Based in part on Foster’s research, the authors predicted a certain leap in a woman's CA125 level would make her higher-risk, warranting a CA125 level check every three months.
An even higher leap meant a woman was highest risk. She would receive a transvaginal ultrasound to seek out designated cysts or masses of possibly cancerous cells that might call for exploratory surgery.
The results: 83.4% of the women received CA125 testing no more than once a year. Another 13.7% qualified for more testing, but didn’t generate further CA125 results calling for an ultrasound. Some 2.9%—117 of the 4,051 women—were deemed to need a transvaginal ultrasound.

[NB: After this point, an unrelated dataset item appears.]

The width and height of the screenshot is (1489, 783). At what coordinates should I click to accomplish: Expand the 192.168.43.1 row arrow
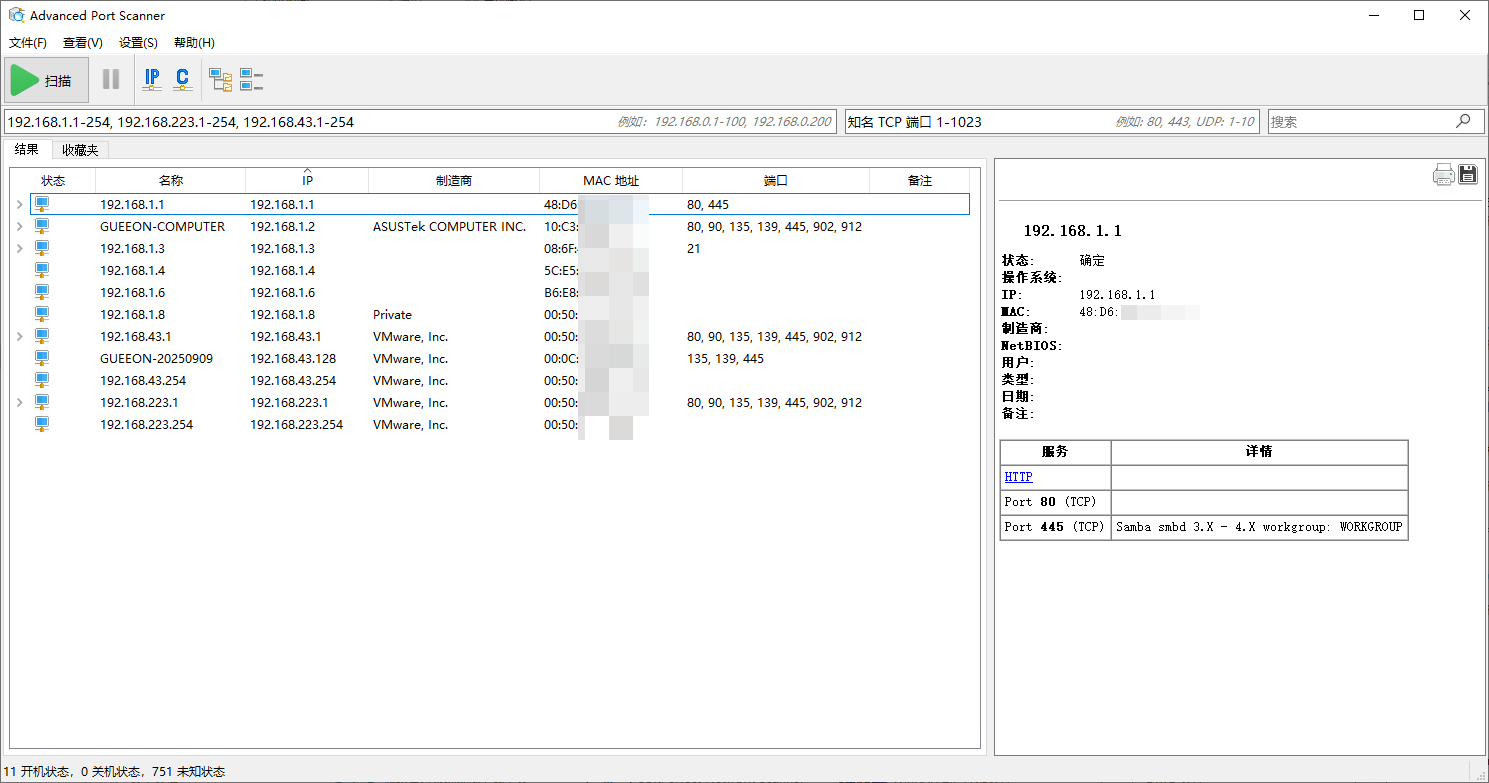click(x=19, y=337)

The ultrasounds of ten of those women led to surgery. Four of those were found to have early-stage high grade ovarian cancers. One had endometrial cancer. Three had benign cysts. Two had ovarian tumors that were not likely to go malignant.
All the women with invasive ovarian cancers were treated and cancer free from four to 42 months after treatment.
“This MD Anderson study utilized the ROC (Risk of Ovarian Cancer) algorithm, which I developed with Steven Skates (a biostatistics expert with the Dana Farber/Harvard Cancer Center) in the 1990's,” says Foster, who was contacted by email. “The algorithm has since been tested in very large trials in the UK (with over 200,000 participants). It has been shown (in a 2009 Lancet Oncology paper) to have high specificity, positive predictive value and sensitivity in ovarian cancer screening as well as achieving a shift in cancer stage. We await the final results of the UKCTOCS study which will provide data on the mortality reduction achieved by screening.”
Foster says the MD Anderson study confirms “our previously published data on specificity and positive predictive value in a USA population, and is valuable to that extent. It is too small to add to our data on sensitivity. Given that it was not a randomized study, it cannot contribute on the key issue of mortality benefit. So whether ovarian cancer screening can save lives awaits the outcome of UKCTOCS in 2015. I am optimistic. Because the sensitivity is high and we have achieved a stage shift. But I am naturally an optimist; you need to be to work in this field over many years. Others are more skeptical or cautious. Time will tell.”
The early symptoms of ovarian cancer include bloating, pelvic pain, difficulty eating and frequent urination. They are often overlooked or confused with other illnesses.
Ovarian cancer accounts for three percent of cancers among women.